Friday, Aug. 04, 1967

Tiny Tracks to Ancient Ages

When was the earth formed? What are the ancient milestones in man's development? In recent years, scientists have tackled such mysteries by means of radioactive dating. By comparing the amount of radioactive carbon 14 in a fossil with the amount contained in a living counterpart, for example, paleontologists determine when the fossil was part of a functioning organism. Using similar methods, scientists date meaningful objects as old as 3.5 billion years.

For all its startling applications, radioactive dating is inadequate for objects that are very small or contain only tiny traces of radioactive matter. Hence the significance of two recent dating techniques developed largely by Physicist Robert M. Walker of Washington University in St. Louis.

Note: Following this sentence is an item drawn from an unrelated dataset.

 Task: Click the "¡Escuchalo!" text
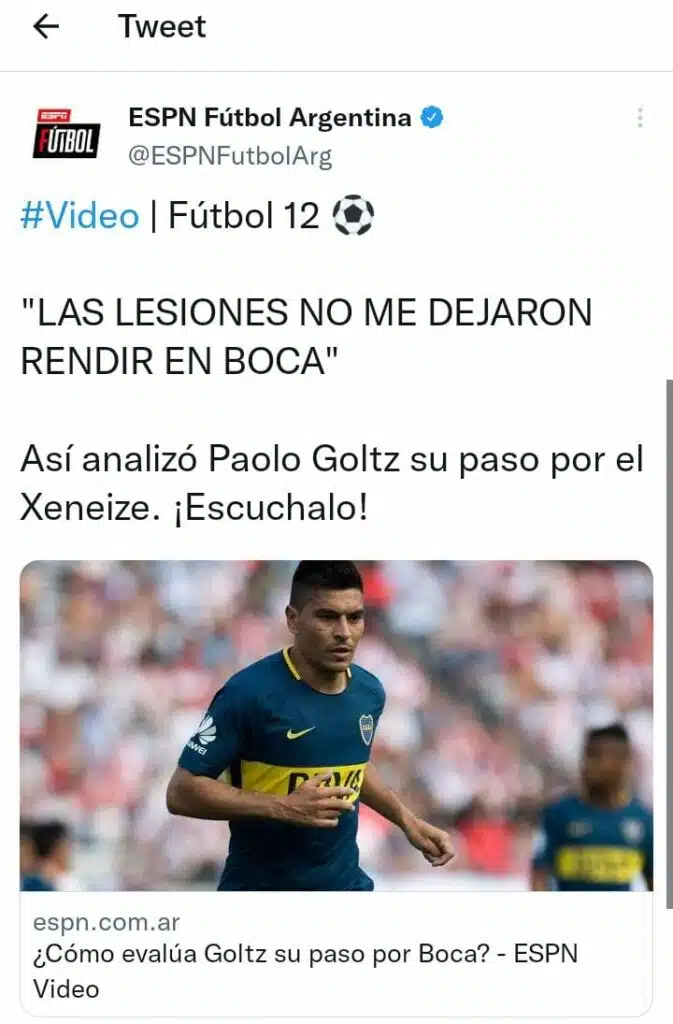tap(270, 507)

Enlarging the Evidence. Walker's most proven technique is based on the fact that most rocks and minerals contain a small impurity of uranium, which fissions (splits), leaving tiny scars or tracks inside the substance. Until recently, this phenomenon remained unobserved. Walker found that even with an electron microscope the fossil tracks were too tiny--.001 of an inch long and only ten atoms wide--to see in significant numbers.

To solve this problem, Walker and General Electric's Dr. P. Buford Price devised a method of enlarging the tracks by etching them with acid. As a result, they can now be seen under an ordinary light microscope. By counting the tracks, the age of material containing uranium can be measured. All it takes is comparison of the tracks in a sample with the amount of its uranium content, plus a complex equation.

Last year, Walker and another colleague discovered what may prove to be an even more sensitive dating method--the measurement of alpha-particle tracks. Uranium nuclei frequently emit an alpha particle. As the particle is expelled, the nucleus recoils. Walker reasoned that "recoil tracks would be there, so I looked for them." He discovered that observable recoil tracks occurred 4,000 times more than fission tracks. When acid etching and track counting are perfected for alpha particles, the method should provide a means of dating infinitesimally small objects and those too young to have accumulated measurable amounts of fission tracks.

Dating the Moon. Walker's methods have already produced important discoveries. By analyzing fission tracks, Russian scientists recently identified the 104th chemical element, named Khurchatorium, arid U.S. research scientists spotted the phenomenon of triple fission--the splitting of a nucleus into three roughly equal parts. General Electric scientists have irradiated thin strips of plastic, etched the fission tracks with acid, and produced a material of great potential medical significance--a sensitive sieve that duplicates the filtering capacity of human membranes.

Walker and his colleagues have also turned to analyzing uranium fission and cosmic-ray tracks in meteorites. In addition to fixing the age of such extraterrestrial missiles, says Walker, "tracks in these objects are giving us very accurate information about happenings 4.6 billion years ago, including possibilities of how chemical elements and the planets were formed." To enlarge these studies, balloons are now being lofted to capture cosmic-ray tracks. And when astronauts return with lunar soil one of these days, Walker & Co. will be on hand to help date the moon.